Lab 4: HTML Tag Checker

HTML tags generally balance --- in other words, after the starting tag for an unordered list (i.e, a < UL >), there must be an ending tag (i.e, < /UL >). Furthermore, sets of balanced tags should be properly nested --- if an ordered list is started inside an unordered list, it should also end before the unordered list ends.

In this lab, you will determine whether or not tags are properly balanced and nested. You may assume that all tags are simple --- they do not include attributes or any other information inside the tag definition (so, unfortunately, you will not be able to handle links). You may also create a set of unmatched tags (such as < p > and < li > for this document), and assume that these will never be matched, whereas all other tags must be matched.

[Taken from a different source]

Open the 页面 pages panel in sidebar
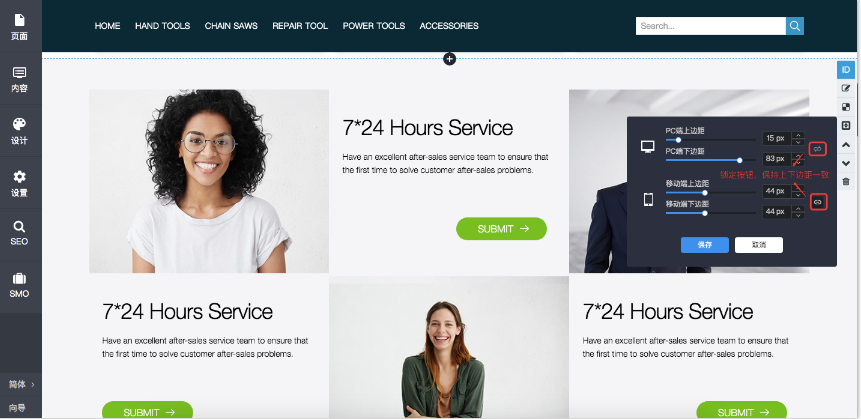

Your function should return True iff the tags are properly balanced and nested. For files with errors, you should also print an error message. The starter files for the lab contain functions to read in an html file and split it into "tokens" (individual words or tags).

Check out the lab "HTML_validator" -- you will have modules for a set object, as well as a stack and a queue. Review these classes and their interface methods as you will need them to complete the lab.

In addition, add to the file README.txt to provide instructions for a user who wished to run your program, and add to the file README-DESIGN.txt to provide instructions for other programmers who wish to understand how your program works --- this document, together with your comments in the code, should provide a clear description of how your program works.

For extra credit, consider improving the range of the checker to remove limits, such as:

  1. extend the set of unmatched attributes
  2. produce more than one error message if there is more than one error in the file
  3. allow tags that are sometimes, but not always, matched, such as < p >
  4. consider attributes like COLOR in the FONT tag or HREF in an A tag.